You know that person that you are friends with on Facebook, but you never actually liked. Don’t you think it’s amazing how you hardly ever see anything that person posts onto Facebook? It’s almost like Facebook knows you don’t like that person, without you actually telling Facebook how you feel about that person.

You’ve been telling Facebook what you want to see all along

Facebook can see every single thing you do on Facebook, and they are watching you, because they want you to stay on Facebook. Just like every other site on the internet Facebook wants traffic. By showing you what you want to see, Facebook is ensuring that you will come back to their website.

How does Facebook know what I want to see?

By keeping an eye on how you behave when you are on Facebook. Facebook takes note of every piece of content that you engage with, and how you engage with that content. If you like, share, comment or click a link on Facebook, it would be safe to assume that you like that content. The more you engage with content from a friend or a page, the more content from that friend or page will appear in your timeline.

Keep an eye on the insights of Facebook posts to learn what content you fans engage with

Just liking a page will not guarantee you see that pages content

When you like a page on Facebook, Facebook assumes that you will be interested in that page’s content. You will thus see some content from the new page you liked in your timeline, once or even twice. But if you don’t engage with that content Facebook will assume that you prefer seeing content from the pages that you have engaged with in the past.

It makes complete sense if you think about it: When you like, share, comment or click a link that has been shared by a page (or person), it directly shows that the content that page (or person) is sharing interests you. If Facebook shows you more content that interests you, you will spend more time on Facebook.

The less engagement you get, the less people see your content

You’ve asked for likes in your favorite blogger group on Facebook, and soon enough you rack up another 100 likes for your page. All those people simply liked your page so that you would go and like their page. You might see their content in your timeline once, and you simply scroll by it. Soon enough you will never see content from them again, because you never engage with their content.

Why is engagement so important?

If you and a couple of friends like the same page, Facebook can knows that you and your friends have similar interests. If the page you and your friends like shares a piece of content, and three of your friends like that content, Facebook will show you that content because you will likely also like the content. The content your friends liked appears in your timeline, and you like the content too. Now Facebook decides to show this same piece of content to a few other friends that you and your friends have in common, even though they don’t like the page sharing the content.

Humorous content based on a already trending topic can be very successful organically, if you understand what your audience engage with.

That is how you grow your audience organically.

Asking people to like your page that don’t really want to like your page is going to be detrimental to your organic growth and reach on Facebook. Most people that complain about low Facebook organic reach forget to mention that they might have a bunch of likes from people that are not really interested in the content, and since liking the page a few weeks ago, have not engaged with any of it’s content.

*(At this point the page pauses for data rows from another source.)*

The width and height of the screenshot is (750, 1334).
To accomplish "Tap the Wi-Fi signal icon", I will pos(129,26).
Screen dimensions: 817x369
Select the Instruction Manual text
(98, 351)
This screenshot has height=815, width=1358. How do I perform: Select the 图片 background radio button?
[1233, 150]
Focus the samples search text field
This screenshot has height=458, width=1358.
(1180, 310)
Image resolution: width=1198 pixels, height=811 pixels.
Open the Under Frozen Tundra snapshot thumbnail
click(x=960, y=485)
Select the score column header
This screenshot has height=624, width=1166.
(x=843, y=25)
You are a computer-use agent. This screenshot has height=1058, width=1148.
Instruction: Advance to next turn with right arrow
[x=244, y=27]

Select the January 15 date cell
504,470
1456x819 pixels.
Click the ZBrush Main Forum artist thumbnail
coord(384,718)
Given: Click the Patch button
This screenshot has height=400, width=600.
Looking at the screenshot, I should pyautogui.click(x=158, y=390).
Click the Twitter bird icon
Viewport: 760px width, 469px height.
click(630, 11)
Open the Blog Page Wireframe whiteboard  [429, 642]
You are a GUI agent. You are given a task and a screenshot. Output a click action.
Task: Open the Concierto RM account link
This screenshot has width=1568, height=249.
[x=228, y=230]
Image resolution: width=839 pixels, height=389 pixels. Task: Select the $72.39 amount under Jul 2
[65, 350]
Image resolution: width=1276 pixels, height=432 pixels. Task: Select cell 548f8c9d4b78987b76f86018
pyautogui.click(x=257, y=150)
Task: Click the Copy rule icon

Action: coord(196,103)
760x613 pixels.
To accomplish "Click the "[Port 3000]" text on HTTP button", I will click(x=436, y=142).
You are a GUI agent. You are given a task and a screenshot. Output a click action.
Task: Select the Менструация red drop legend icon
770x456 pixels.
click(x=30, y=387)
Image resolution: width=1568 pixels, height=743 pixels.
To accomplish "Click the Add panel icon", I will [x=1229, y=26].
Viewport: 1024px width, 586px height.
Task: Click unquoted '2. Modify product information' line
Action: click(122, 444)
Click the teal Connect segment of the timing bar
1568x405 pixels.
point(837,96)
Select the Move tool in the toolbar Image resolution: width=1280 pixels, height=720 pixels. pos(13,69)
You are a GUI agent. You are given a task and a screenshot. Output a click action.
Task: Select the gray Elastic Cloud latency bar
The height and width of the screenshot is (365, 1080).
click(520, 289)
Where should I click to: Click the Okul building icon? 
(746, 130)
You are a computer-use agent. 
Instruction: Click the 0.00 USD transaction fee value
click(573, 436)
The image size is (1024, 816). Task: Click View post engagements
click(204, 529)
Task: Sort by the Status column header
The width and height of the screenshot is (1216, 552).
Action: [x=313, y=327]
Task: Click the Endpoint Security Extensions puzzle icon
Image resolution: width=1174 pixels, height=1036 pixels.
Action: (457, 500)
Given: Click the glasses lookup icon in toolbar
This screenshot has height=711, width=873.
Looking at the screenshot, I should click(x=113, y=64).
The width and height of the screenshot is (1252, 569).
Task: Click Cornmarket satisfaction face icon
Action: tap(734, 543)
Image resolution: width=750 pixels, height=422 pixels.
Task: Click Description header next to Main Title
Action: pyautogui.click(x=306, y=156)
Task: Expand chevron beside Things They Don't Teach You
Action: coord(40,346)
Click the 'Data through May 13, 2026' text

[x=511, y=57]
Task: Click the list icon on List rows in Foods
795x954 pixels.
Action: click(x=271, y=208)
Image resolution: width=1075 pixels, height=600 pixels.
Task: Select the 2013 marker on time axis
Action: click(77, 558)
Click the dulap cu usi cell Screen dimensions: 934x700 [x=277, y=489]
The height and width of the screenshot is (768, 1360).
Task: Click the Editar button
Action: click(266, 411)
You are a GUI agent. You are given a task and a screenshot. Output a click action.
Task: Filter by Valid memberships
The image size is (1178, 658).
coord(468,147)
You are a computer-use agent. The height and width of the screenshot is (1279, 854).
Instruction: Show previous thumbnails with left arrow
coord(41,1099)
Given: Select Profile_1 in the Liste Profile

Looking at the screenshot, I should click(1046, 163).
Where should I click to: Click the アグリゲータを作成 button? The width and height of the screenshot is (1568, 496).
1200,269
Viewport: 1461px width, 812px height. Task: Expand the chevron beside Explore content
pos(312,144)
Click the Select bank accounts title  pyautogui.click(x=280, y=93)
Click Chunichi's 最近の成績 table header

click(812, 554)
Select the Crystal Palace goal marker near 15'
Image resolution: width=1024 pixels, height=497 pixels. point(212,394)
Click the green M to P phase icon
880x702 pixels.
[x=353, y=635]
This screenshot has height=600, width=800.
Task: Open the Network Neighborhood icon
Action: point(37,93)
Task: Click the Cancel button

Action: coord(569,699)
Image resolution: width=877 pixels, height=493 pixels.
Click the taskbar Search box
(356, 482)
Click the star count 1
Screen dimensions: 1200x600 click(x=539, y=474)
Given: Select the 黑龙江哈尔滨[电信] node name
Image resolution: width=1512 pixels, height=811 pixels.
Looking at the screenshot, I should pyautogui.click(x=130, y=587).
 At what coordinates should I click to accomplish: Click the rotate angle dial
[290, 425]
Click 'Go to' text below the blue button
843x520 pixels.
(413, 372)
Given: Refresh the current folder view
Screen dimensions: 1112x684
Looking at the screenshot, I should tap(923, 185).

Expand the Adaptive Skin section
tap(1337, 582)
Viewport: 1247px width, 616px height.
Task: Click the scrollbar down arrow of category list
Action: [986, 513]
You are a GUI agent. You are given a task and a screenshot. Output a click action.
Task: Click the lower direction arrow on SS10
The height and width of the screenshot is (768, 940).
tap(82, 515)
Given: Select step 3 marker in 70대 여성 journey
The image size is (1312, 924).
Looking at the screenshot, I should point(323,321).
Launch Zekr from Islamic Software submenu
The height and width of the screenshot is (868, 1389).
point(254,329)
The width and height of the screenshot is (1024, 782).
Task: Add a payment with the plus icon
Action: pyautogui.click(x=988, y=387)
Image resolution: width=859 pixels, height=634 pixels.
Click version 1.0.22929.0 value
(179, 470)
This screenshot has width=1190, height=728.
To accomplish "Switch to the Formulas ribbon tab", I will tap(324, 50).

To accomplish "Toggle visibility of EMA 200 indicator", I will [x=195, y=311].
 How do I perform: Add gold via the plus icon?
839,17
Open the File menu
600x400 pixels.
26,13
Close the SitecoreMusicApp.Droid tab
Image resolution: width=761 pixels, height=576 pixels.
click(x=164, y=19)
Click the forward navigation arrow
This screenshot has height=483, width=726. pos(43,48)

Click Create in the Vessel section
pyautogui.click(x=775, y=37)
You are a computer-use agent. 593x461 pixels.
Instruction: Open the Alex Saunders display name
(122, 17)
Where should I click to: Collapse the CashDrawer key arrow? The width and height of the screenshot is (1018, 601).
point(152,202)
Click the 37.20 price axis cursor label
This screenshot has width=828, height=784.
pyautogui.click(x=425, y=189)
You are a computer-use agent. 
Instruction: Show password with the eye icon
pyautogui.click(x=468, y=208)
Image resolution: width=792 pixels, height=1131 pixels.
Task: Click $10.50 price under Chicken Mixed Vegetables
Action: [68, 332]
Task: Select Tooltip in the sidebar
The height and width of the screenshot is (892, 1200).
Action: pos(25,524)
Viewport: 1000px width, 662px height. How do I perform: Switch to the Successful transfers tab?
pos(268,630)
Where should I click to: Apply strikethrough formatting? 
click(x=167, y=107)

With consistency and content that leads to link clicks, shares, comments and lastly likes, your organic reach will automatically increase. You will reach people that are genuinely interested in your content, people that will engage with your content. This will lead to growth, a slow growth, but a valuable growth. When you start selling your first e-book, you want the people who really love your content to support you by buying your book.

What is the point?

The long and short of it is quite simple: Don’t beg for likes, as this will likely damage your engagement and organic audience growth in the long term. But keep creating engaging content, and slowly over time you will build up an audience that helps grow your traffic organically.